(Dataset entries)
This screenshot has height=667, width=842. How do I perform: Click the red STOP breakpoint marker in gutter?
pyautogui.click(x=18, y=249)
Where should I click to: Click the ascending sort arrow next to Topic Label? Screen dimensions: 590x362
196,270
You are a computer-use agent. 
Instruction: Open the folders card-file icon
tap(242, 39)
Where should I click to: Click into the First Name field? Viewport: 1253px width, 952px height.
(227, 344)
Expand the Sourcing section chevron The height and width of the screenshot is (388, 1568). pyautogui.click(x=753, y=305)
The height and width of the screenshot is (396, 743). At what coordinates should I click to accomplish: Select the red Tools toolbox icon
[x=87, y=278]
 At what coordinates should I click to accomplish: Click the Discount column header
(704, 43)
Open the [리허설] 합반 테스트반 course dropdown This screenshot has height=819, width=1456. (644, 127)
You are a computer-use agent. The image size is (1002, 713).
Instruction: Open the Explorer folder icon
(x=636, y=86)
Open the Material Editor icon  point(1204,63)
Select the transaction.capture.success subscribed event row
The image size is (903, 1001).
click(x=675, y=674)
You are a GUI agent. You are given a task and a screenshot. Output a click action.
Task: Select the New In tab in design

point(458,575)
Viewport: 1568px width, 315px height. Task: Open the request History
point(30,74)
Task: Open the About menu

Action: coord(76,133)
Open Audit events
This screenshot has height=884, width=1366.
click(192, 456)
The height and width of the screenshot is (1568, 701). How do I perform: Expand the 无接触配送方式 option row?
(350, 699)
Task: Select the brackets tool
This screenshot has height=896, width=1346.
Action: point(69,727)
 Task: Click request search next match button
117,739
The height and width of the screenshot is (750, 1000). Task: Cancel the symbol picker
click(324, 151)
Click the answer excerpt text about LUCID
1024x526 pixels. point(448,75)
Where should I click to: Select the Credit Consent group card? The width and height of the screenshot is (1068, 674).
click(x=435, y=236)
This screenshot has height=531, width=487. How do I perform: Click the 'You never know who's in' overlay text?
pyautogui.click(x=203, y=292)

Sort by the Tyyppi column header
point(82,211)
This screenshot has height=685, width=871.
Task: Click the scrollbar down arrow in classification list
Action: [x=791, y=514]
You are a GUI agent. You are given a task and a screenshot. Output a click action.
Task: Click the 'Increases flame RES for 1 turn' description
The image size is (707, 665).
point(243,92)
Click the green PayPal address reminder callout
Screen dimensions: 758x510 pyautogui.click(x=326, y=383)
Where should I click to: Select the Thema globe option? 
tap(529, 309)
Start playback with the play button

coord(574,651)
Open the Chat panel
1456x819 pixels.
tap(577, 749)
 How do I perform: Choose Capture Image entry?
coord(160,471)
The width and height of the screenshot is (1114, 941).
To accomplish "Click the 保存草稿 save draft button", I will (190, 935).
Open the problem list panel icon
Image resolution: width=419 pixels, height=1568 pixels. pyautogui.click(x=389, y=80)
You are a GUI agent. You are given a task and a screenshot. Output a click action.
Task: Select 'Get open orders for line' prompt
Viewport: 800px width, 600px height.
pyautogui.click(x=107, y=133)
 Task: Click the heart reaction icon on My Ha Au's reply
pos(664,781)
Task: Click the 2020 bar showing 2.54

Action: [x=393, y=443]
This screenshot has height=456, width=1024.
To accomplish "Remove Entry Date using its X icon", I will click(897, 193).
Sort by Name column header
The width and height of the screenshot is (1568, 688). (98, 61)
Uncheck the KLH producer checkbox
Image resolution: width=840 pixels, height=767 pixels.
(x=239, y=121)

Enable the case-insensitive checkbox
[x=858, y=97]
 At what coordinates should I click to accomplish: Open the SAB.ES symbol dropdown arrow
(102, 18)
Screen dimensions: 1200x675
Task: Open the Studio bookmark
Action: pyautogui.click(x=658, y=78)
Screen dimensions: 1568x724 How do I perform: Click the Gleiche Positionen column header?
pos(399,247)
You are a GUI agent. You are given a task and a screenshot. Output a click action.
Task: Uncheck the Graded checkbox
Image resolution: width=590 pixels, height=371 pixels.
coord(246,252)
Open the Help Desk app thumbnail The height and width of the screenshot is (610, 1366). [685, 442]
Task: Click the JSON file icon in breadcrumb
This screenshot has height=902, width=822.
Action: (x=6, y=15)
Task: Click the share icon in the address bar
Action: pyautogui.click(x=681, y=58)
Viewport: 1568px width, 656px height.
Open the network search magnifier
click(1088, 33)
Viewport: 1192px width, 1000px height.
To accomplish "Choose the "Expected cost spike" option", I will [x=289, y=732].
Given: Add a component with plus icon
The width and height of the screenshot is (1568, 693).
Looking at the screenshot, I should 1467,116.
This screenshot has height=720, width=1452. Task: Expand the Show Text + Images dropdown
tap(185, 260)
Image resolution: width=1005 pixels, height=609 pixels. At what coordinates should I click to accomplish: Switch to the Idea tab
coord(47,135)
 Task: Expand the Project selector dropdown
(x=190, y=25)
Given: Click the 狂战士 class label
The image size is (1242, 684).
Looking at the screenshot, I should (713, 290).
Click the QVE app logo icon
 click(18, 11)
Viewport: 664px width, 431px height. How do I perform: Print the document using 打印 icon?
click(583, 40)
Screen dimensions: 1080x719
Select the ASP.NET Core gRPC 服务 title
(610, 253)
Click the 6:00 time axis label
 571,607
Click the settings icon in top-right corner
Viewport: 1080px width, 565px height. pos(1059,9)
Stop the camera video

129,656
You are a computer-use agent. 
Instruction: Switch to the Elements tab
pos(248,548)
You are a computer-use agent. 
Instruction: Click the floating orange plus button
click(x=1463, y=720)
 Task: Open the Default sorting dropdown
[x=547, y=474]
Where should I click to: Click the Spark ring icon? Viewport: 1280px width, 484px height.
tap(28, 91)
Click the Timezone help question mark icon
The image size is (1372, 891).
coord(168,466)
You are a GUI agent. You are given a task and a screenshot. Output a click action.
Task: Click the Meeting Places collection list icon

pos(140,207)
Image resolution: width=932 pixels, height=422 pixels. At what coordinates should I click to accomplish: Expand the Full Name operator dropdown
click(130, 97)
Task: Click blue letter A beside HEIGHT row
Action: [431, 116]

● **Problem to work on**
All records are to be written out exactly.

● **Written response**
This screenshot has height=667, width=842. How do I perform: Click the red STOP breakpoint marker in gutter?
pyautogui.click(x=18, y=249)
Where should I click to: Click the ascending sort arrow next to Topic Label? Screen dimensions: 590x362
196,270
You are a computer-use agent. 
Instruction: Open the folders card-file icon
tap(242, 39)
Where should I click to: Click into the First Name field? Viewport: 1253px width, 952px height.
(227, 344)
Expand the Sourcing section chevron The height and width of the screenshot is (388, 1568). pyautogui.click(x=753, y=305)
The height and width of the screenshot is (396, 743). At what coordinates should I click to accomplish: Select the red Tools toolbox icon
[x=87, y=278]
 At what coordinates should I click to accomplish: Click the Discount column header
(704, 43)
Open the [리허설] 합반 테스트반 course dropdown This screenshot has height=819, width=1456. (644, 127)
You are a computer-use agent. The image size is (1002, 713).
Instruction: Open the Explorer folder icon
(x=636, y=86)
Open the Material Editor icon  point(1204,63)
Select the transaction.capture.success subscribed event row
The image size is (903, 1001).
click(x=675, y=674)
You are a GUI agent. You are given a task and a screenshot. Output a click action.
Task: Select the New In tab in design

point(458,575)
Viewport: 1568px width, 315px height. Task: Open the request History
point(30,74)
Task: Open the About menu

Action: coord(76,133)
Open Audit events
This screenshot has height=884, width=1366.
click(192, 456)
The height and width of the screenshot is (1568, 701). How do I perform: Expand the 无接触配送方式 option row?
(350, 699)
Task: Select the brackets tool
This screenshot has height=896, width=1346.
Action: point(69,727)
 Task: Click request search next match button
117,739
The height and width of the screenshot is (750, 1000). Task: Cancel the symbol picker
click(324, 151)
Click the answer excerpt text about LUCID
1024x526 pixels. point(448,75)
Where should I click to: Select the Credit Consent group card? The width and height of the screenshot is (1068, 674).
click(x=435, y=236)
This screenshot has height=531, width=487. How do I perform: Click the 'You never know who's in' overlay text?
pyautogui.click(x=203, y=292)

Sort by the Tyyppi column header
point(82,211)
This screenshot has height=685, width=871.
Task: Click the scrollbar down arrow in classification list
Action: [x=791, y=514]
You are a GUI agent. You are given a task and a screenshot. Output a click action.
Task: Click the 'Increases flame RES for 1 turn' description
The image size is (707, 665).
point(243,92)
Click the green PayPal address reminder callout
Screen dimensions: 758x510 pyautogui.click(x=326, y=383)
Where should I click to: Select the Thema globe option? 
tap(529, 309)
Start playback with the play button

coord(574,651)
Open the Chat panel
1456x819 pixels.
tap(577, 749)
 How do I perform: Choose Capture Image entry?
coord(160,471)
The width and height of the screenshot is (1114, 941).
To accomplish "Click the 保存草稿 save draft button", I will (190, 935).
Open the problem list panel icon
Image resolution: width=419 pixels, height=1568 pixels. pyautogui.click(x=389, y=80)
You are a GUI agent. You are given a task and a screenshot. Output a click action.
Task: Select 'Get open orders for line' prompt
Viewport: 800px width, 600px height.
pyautogui.click(x=107, y=133)
 Task: Click the heart reaction icon on My Ha Au's reply
pos(664,781)
Task: Click the 2020 bar showing 2.54

Action: [x=393, y=443]
This screenshot has height=456, width=1024.
To accomplish "Remove Entry Date using its X icon", I will click(897, 193).
Sort by Name column header
The width and height of the screenshot is (1568, 688). (98, 61)
Uncheck the KLH producer checkbox
Image resolution: width=840 pixels, height=767 pixels.
(x=239, y=121)

Enable the case-insensitive checkbox
[x=858, y=97]
 At what coordinates should I click to accomplish: Open the SAB.ES symbol dropdown arrow
(102, 18)
Screen dimensions: 1200x675
Task: Open the Studio bookmark
Action: pyautogui.click(x=658, y=78)
Screen dimensions: 1568x724 How do I perform: Click the Gleiche Positionen column header?
pos(399,247)
You are a GUI agent. You are given a task and a screenshot. Output a click action.
Task: Uncheck the Graded checkbox
Image resolution: width=590 pixels, height=371 pixels.
coord(246,252)
Open the Help Desk app thumbnail The height and width of the screenshot is (610, 1366). [685, 442]
Task: Click the JSON file icon in breadcrumb
This screenshot has height=902, width=822.
Action: (x=6, y=15)
Task: Click the share icon in the address bar
Action: pyautogui.click(x=681, y=58)
Viewport: 1568px width, 656px height.
Open the network search magnifier
click(1088, 33)
Viewport: 1192px width, 1000px height.
To accomplish "Choose the "Expected cost spike" option", I will [x=289, y=732].
Given: Add a component with plus icon
The width and height of the screenshot is (1568, 693).
Looking at the screenshot, I should 1467,116.
This screenshot has height=720, width=1452. Task: Expand the Show Text + Images dropdown
tap(185, 260)
Image resolution: width=1005 pixels, height=609 pixels. At what coordinates should I click to accomplish: Switch to the Idea tab
coord(47,135)
 Task: Expand the Project selector dropdown
(x=190, y=25)
Given: Click the 狂战士 class label
The image size is (1242, 684).
Looking at the screenshot, I should (713, 290).
Click the QVE app logo icon
 click(18, 11)
Viewport: 664px width, 431px height. How do I perform: Print the document using 打印 icon?
click(583, 40)
Screen dimensions: 1080x719
Select the ASP.NET Core gRPC 服务 title
(610, 253)
Click the 6:00 time axis label
 571,607
Click the settings icon in top-right corner
Viewport: 1080px width, 565px height. pos(1059,9)
Stop the camera video

129,656
You are a computer-use agent. 
Instruction: Switch to the Elements tab
pos(248,548)
You are a computer-use agent. 
Instruction: Click the floating orange plus button
click(x=1463, y=720)
 Task: Open the Default sorting dropdown
[x=547, y=474]
Where should I click to: Click the Spark ring icon? Viewport: 1280px width, 484px height.
tap(28, 91)
Click the Timezone help question mark icon
The image size is (1372, 891).
coord(168,466)
You are a GUI agent. You are given a task and a screenshot. Output a click action.
Task: Click the Meeting Places collection list icon

pos(140,207)
Image resolution: width=932 pixels, height=422 pixels. At what coordinates should I click to accomplish: Expand the Full Name operator dropdown
click(130, 97)
Task: Click blue letter A beside HEIGHT row
Action: [431, 116]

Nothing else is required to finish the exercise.